16 Şubat 2016 Salı

616.HUD SURESİ 15. ve 16. AYETLERİN TEFSİRİ

“Allahümme salli ala seyyidina Muhammedin ve ala alihi ve sahbihi ve sellim"
Bismillahirrahmanirrahim


“Her kim Dünya hayatı ve zinetini murad ederse (onun süsünü-güzelliklerini isterse), Biz, onlara amellerini Dünya’da (yaptıklarının karşılığını) tamamen öderiz / veririz ve bu bâbda kendilerine densizlik yapılmaz (bu hususta kendilerine bir eksiklik yapılmaz, zarara uğratılmazlar).” 

-Hud suresi, 15-

“Fakat onlar Âhıret’te öyle olurlar ki, kendilerine nâr’dan / ateşten (Cehennem azabından) başka bir şey yoktur. Orada / Dünya’da işledikleri bütün iyilikler heder olmuştur ve bütün yaptıkları bâtıldır / boştur.” 
-Hud suresi, 16-


Son asrın büyük müfessirlerinden Elmalılı Hamdi Efendi merhum, meşhur tefsiri Hak Dini Kur’an Dili’nde bu ayetleri şöyle tefsir etmiştir:

15’inci ayet: Her kim dünya hayatını ve ziynetini isterse, yani muradı ve niyeti dünya nimetleri olur ve hep buna çalışırsa, dünyada amellerinin karşılığını kendilerine öderiz. Ne kadar çalışmış, neyi hak etmişlerse eksiksiz veririz. Ve onlar bu dünyada hiç mağdur edilmezler. Yani hakları yenmez, emek ve çalışmalarının bedelinden hiç bir şey eksik verilmez, bekletilmez ve ertelenmez. Hepsi emeklerinin karşılığını bu dünyada muhakkak alır.

Hâsılı ulûhiyetin şânı, kullarının istediklerini çalıştıklarından daha aşağı olmamak üzere vermeyi gerektirir.

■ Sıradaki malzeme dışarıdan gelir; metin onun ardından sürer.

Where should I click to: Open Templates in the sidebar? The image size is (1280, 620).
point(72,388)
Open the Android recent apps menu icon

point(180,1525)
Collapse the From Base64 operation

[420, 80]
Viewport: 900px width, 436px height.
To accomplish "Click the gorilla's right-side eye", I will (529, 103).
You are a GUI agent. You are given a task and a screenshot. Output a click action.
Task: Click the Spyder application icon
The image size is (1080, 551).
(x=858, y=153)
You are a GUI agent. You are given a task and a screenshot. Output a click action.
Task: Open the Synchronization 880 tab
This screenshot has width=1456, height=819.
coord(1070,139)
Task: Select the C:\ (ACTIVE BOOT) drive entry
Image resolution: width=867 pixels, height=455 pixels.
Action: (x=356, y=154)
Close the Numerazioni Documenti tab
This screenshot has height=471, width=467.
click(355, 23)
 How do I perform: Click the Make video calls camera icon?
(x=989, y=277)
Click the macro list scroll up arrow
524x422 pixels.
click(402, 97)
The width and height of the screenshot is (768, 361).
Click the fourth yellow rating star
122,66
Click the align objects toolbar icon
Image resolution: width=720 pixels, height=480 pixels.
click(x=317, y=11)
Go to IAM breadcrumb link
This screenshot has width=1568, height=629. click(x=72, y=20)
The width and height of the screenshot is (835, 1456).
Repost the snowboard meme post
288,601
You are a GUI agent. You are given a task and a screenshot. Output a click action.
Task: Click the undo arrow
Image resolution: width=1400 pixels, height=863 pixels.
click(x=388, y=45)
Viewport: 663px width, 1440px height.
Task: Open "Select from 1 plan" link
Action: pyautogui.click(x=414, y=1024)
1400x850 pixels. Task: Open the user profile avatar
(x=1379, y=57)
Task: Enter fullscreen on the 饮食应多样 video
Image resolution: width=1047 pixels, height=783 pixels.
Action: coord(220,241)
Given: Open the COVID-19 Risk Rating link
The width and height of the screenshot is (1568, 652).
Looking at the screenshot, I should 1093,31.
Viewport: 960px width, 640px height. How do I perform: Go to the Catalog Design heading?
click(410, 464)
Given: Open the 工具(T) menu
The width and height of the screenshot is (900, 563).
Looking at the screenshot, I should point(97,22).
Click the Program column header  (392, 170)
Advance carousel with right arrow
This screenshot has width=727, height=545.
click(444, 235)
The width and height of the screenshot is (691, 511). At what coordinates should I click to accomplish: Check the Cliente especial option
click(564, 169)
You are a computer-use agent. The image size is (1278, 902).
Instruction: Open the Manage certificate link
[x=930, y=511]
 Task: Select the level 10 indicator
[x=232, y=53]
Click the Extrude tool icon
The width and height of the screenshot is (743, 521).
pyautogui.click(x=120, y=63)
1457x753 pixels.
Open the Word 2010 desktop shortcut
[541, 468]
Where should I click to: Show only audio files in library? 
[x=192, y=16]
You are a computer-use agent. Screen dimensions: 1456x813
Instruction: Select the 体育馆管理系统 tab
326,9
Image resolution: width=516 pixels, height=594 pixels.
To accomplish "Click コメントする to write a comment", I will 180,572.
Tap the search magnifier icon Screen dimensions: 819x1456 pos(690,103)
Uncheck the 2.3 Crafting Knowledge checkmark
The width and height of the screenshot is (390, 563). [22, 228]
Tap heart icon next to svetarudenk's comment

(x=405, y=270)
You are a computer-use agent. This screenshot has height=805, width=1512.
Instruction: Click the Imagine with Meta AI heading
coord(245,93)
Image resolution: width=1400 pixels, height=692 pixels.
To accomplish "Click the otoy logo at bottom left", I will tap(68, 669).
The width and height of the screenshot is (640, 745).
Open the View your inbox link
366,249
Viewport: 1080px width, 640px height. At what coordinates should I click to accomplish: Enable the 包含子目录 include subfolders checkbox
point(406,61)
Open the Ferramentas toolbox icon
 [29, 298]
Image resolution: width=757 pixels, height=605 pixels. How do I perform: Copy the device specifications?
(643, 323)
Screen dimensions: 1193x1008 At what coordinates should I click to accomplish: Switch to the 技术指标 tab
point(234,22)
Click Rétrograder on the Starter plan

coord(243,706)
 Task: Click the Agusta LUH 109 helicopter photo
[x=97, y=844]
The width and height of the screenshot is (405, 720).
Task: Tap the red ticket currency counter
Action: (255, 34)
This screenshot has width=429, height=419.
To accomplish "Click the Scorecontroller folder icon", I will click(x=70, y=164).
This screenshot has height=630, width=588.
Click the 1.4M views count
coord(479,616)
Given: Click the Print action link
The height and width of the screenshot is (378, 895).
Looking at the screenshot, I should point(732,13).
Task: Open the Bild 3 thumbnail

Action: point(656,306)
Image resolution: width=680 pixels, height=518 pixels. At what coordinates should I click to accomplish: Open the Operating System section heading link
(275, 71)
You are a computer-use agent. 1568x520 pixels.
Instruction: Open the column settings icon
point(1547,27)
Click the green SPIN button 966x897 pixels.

Ameller de niyetlere göredir. Onun için muradı sırf dünya olanların çalışma ve gayretlerinin karşılığı bütün değeriyle, hatta fazlasıyla bu dünyada kendilerine verilir; alacak-verecek kalmaz, hesap kesilir ve iş bitirilir. Bundan "Onların hepsinin eşit olarak bütün dünya muratları hâsıl olur." gibi mânâ çıkarılmamalı ve böyle bir vehme kapılmamalıdır. Zira onlara ödenen muratları ve emelleri değil, amelleridir [yaptıklarının karşılığıdır]. Bundan anlaşılacak olan şudur ki;

Dünyada insanlar güzel amellerde yarış yapmak ve imtihan vermek için yaratılmış olduklarından, her amelin üzerine gerekecek iyi ve kötü bir ürün vardır. Her çalışan, çaba ve çalışması ölçüsünde mutlaka bir yere gelir, bir sonuca, bir ürüne kavuşur. "Ve emeği ilerde görülür."
[Necm suresi, 40] ki, söz konusu ürün kendi muradı ve arzusu kadar olmasa bile, muhakkak ki, ameli ve çalışması kadardır. Verdiği emekten daha az, daha aşağı olmaz. Mesela bir inci bulmak niyetiyle denize dalan bir kimse, arzu ettiği inciyi bulamazsa da denize dalıp çıkarak dalgıçlığı öğrenir. Denize dalmayı öğrenme niyetine erer. Buna da acı veya tatlı bir sonuç bir semere terettüp eder. Ya inci avcılığına devam eder, belki beklediğinden de fazla inci daneleri elde eder ya da bir kazaya uğrar, ölür veya sakatlanır.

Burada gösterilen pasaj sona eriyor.